▸ Angezeigter Bericht
____
Formen des jugendlichen Protests untersucht SANDRA FUNCK (Göttingen) in ihrer Masterarbeit über die Göttinger Schülerbewegung der 1960er-Jahre. Die zunehmende Politisierung Jugendlicher sowie intensivierte Maßnahmen des Sozialistischen Deutschen Studentenbundes (SDS) zur Rekrutierung von Nachwuchs bildeten die Grundlage für die Entstehung des Unabhängigen Sozialistischen Schülerbundes (USSB) und des Aktionszentrums unabhängiger sozialistischer Schüler (AUSS) in Frankfurt. Die Kernfrage des Projektes beleuchtet, inwieweit die Schülerbewegung als selbständige Interessengemeinschaft aufgefasst werden kann, oder eine vom SDS gesteuerte Nachwuchsgesellschaft darstellt. Mittels eines praxeologischen Ansatzes analysiert Funck diverse Protestformen der Schülerbewegung : zum einen das Diskutieren bzw. Theorisieren der, aus Sicht der Schüler, akuten gesellschaftlichen Problematiken, zum anderen die sogenannten sit-ins, go-ins und „teach-ins“. Letztere Protestformen fanden ihren Ursprung in der amerikanischen civil rights-Bewegung und entwickelten sich durch Adaption zu einer transkontinentalen Protestpraktik. In Deutschland fand jene Form des friedlichen Widerstands auch innerhalb der Schülerschaft Anklang. Im Zuge einer Fahrpreiserhöhung bestreikten Schüler verschiedenster Schulformen das öffentliche Nahverkehrsnetz Bremens und auch die Göttinger Schüler veranstalteten ein sit-in am Weender Tor, einem der verkehrsreichsten Knotenpunkte Göttingens. Da sowohl die Studentenbewegung, als auch die Schülerbewegung keine homogene Gruppierung mit einheitlicher Programmatik darstellte, gestaltet sich die Herausarbeitung von Interdependenzen als schwierig. Ein wichtiges Ziel des Projektes, so Funck, sei es jedoch der Schülerbewegung in Abgrenzung zu anderen Gruppierungen der Neuen Linken ein stärkeres Gewicht zu verleihen.

SIMON NUßBRUCHS (Würzburg) Dissertationsprojekt eröffnet verschiedene Zugänge zum bündischen Gruppenlied nach 1945. Hierbei bedient sich Nußbruch diverser musikwissenschaftlicher Methoden. Neben der Betrachtung der Lieder als kompositorische Werke, und der diskursanalytischen Betrachtung von bündischen Zeitschriften wie dem Eisbrecher, bildet die musikethnologische Feldforschung einen Schwerpunkt des Projektes. So stellen Tonaufnahmen von diversen Lagern, besonders den Meißnerlagern, einen Quellenbestand dar, der die musikalischen Stücke in einen direkten Vortragskontext einbettet und Gemeinsamkeiten sowie Unterschiede im Umgang mit dem bündischen Liedgut sichtbar werden lässt. Anhand der Musikbeispiele in ihrem jeweiligen zeitlichen Vortragsrahmen „Was ließen jene, die vor uns waren“ (1962), „Wenn der Abend naht“ (1982), „Santiano“ (2008) und „Leinen los“ (2012) verdeutlicht Nußbruch die vielfältigen Aufführungsmöglichkeiten und auch Deutungen, die jene musikalischen Stücke durch ihren Gebrauch bekommen. Das Bespiel „Leinen los“, welches von der norddeutschen Band „Santiano“ umgetextet wurde, zeigt vor allem die Kommerzialisierung volkstümlichen Liedguts als aktuellste Entwicklung. Für die Nachkriegszeit konstatiert Nußbruch zusammenfassend eine musikalische Kontinuität, merkt jedoch an, dass die Wahrnehmung des bündischen Liedguts sich veränderte.
____
Zeilen aus einem Datensatz:
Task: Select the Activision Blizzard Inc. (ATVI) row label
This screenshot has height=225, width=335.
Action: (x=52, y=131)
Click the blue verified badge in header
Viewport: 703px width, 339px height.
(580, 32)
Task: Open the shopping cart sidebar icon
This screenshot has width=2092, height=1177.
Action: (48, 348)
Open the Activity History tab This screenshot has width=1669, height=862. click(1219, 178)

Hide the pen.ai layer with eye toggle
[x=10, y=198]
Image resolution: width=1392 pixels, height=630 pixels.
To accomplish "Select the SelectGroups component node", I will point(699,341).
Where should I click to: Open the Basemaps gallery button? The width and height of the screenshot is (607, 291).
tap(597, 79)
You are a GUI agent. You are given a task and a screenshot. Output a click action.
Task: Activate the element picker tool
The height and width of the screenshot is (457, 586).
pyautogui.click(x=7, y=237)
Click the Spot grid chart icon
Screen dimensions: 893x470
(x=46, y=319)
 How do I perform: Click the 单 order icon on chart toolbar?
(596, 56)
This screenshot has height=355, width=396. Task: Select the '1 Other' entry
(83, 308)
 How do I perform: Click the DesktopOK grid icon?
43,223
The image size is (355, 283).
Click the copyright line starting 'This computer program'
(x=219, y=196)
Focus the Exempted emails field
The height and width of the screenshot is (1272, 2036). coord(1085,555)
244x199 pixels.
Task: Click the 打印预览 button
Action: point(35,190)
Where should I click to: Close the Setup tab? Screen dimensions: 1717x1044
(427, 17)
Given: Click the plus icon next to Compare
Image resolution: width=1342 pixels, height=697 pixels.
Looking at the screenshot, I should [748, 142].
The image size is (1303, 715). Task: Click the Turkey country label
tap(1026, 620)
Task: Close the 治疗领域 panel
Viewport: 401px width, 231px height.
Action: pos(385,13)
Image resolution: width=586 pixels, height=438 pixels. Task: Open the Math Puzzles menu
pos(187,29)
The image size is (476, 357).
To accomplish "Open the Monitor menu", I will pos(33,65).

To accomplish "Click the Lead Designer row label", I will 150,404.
____
▸ Aufgabe 1
Zieh jede Zeile der Datensätze heraus, in der die Zeichenfolge „button“ vorkommt, wobei Groß- und Kleinschreibung zählt.
▸ Aufgabe 2
Fahre mit dem Bericht über Schülerbewegung und bündisches Lied im Anschluss an seinen letzten Satz fort.
Der Bericht über Schülerbewegung und bündisches Lied hat mit den Datensätzen nichts zu tun.

▸ Lösung 1
Where should I click to: Open the Basemaps gallery button? The width and height of the screenshot is (607, 291).
Task: Click the 打印预览 button

▸ Lösung 2
Auch FELIX RUPPERT (Marburg) widmet seine Bachelorarbeit der musikalischen Seite der bündischen Jugendbewegung. Er untersucht den Einfluss der Jugendbewegung auf die Burg Waldeck-Festivals im Zeitraum 1964 bis 1968 sowie die Wirkung der Festivals selbst auf die deutsche Liedermacherszene. Die Besitzrechte für das Gelände der Burgruine Waldeck sind zwischen dem Jugendbund Nerother Wandervogel und der Arbeitsgemeinschaft Burg Waldeck (ABW) aufgeteilt. Aus Letzterer ging wiederum ein studentischer Arbeitskreis hervor, welcher die Idee zu einer musischen Bauhütte aufgriff. Zu den Initiatoren des Festivals gehörten somit Angehörige der autonomen bündischen Jungenschaften: Diethart Kerbs, Jürgen Kahle, Rolf Gekeler und Peter Rohland strebten einen internationalen, interkulturellen musikalischen Austausch an und wollten der deutschen Liederszene, die von romantisierenden Schlagern geprägt war, neue Entwicklungen entgegensetzen. Mit steigender Popularität des Festivals, dessen Besucherzahlen in die Tausende wuchsen, wurde zunehmend auch die ideologische Ausrichtung und der Zweck des Musizierens selbst thematisiert. Während Kerbs beispielsweise vom Gemeinschaftslied abkehren und eine künstlerische Liedform etablieren wollte, fand letztendlich insgesamt eine starke linke Politisierung des Festivals statt. Das neue deutsche Lied sollte gesellschaftskritische Themen aufgreifen und zur Diskussion anregen. Durch die Interventionen des Sozialistischen Deutschen Studentenbundes (SDS) eskalierte 1968 die Situation auf dem Festival. Ruppert resümiert, dass somit insgesamt eine Abkehr vom bündischen Liedgut erfolgte, welches zwar kaum Einflüsse auf das neue deutsche Lied ausübte, dessen Entstehung jedoch mitprägte. Schließlich blieb immer noch die Tradition des Sammelns und Aufbewahrens bündischer Lieder erhalten.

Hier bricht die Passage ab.